I sat down beside One-Eye, sighed, and stroked his back. Was I angry? Hardly. Not to say I wasn’t sad—he was one of the sweetest, gentlest geese I’ve known. But if you ask me, this is how a healthy, wild goose should die, and should become someone’s supper.
Still, Bob was clearly rattled. Not that he has a problem with hunting. In his younger days, he told me, before glaucoma stole his vision, there was never a year his freezer wasn’t full. I know he misses those days. I do, too, actually, but when I stopped eating meat, I stopped hunting. Call me old school, but I believe if you shoot it, you eat it.
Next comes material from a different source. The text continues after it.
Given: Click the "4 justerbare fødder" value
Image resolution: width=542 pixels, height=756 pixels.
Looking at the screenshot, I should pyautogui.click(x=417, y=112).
Nuisance animals excepted.
The trouble Old Bob had with One-Eye’s demise comes from how individually personable and sociable Canada geese can be—and how attached he’s become to them since he started helping here. I can’t tell you how many times I found him sitting with One-Eye, hand-feeding him an apple and sharing whatever’s on his mind at the time. He tried that with me a few times, and failed. Now, if he’d handed me a joint or a splash of The Famous Grouse, I’d be happy to sit (or collapse) and let him drone on for hours.
Duck deaths don’t bother Bob much. Or me, for that matter. Unless a duck is injured or sick, they rarely go anywhere here—and they go anywhere they damn well please, including inside the house if I leave the door open (lesson learned)—without their flock-mates (on average 30). Distinguishing one from another, let alone relationship building, is beyond difficult. Yet, I will always try. Which makes people wonder: what the duck is wrong with me?
But wait, there’s more! I spend thousands every year on feed for waterfowl that have plenty to eat from the land and lakes in my neck of the woods. I risk life and limb placing bales of straw in prime nesting spots when there’s already an abundance of material they can collect themselves. I suffer through sleepless nights nursing the wounded and sick, and half never recover anyway.
Why? For the same reasons you move heaven and earth for Fido or Fluffy: You love them, they bring you joy, and you’ll do anything you can to make their lives better. And should they ruin your favorite (fill in the blank) or force you from bed at ungodly hours, or cause you to pay for the new dock at the veterinarian’s cottage—so be it. Right? But I think this is where we part company: I fully expect my animals (yes, birds are animals) to be eaten. Raise your hand if you want your fur baby to become a meal. I thought so.
One-Eye was resting comfortably in my freezer until a few days ago. I’ve decided to honor him with a place on our Thanksgiving table tonight—in a tureen. I can’t cook worth a damn but I think I can manage making chowder with him. The recipe calls for cream, loads of cream, which should camouflage all my errors perfectly! Old Bob will be here this evening. Will I tell him it’s One-Eye I’m ladling into his bowl? Certainly not. I’m pretty sure my chowder will end up being hard enough to swallow—and salty tears will do nothing to improve that.
According to lore, Canadians celebrate Thanksgiving in October, a month before Americans, because winter comes sooner and they want the harvest fresh, not frozen. Barbara wishes Christmas was also earlier in the Great White North—so her friends aren’t frozen by the time they reach her door. Turns out they can be de-iced by copious amounts of The Famous Grouse, every hour on the hour. Go figure.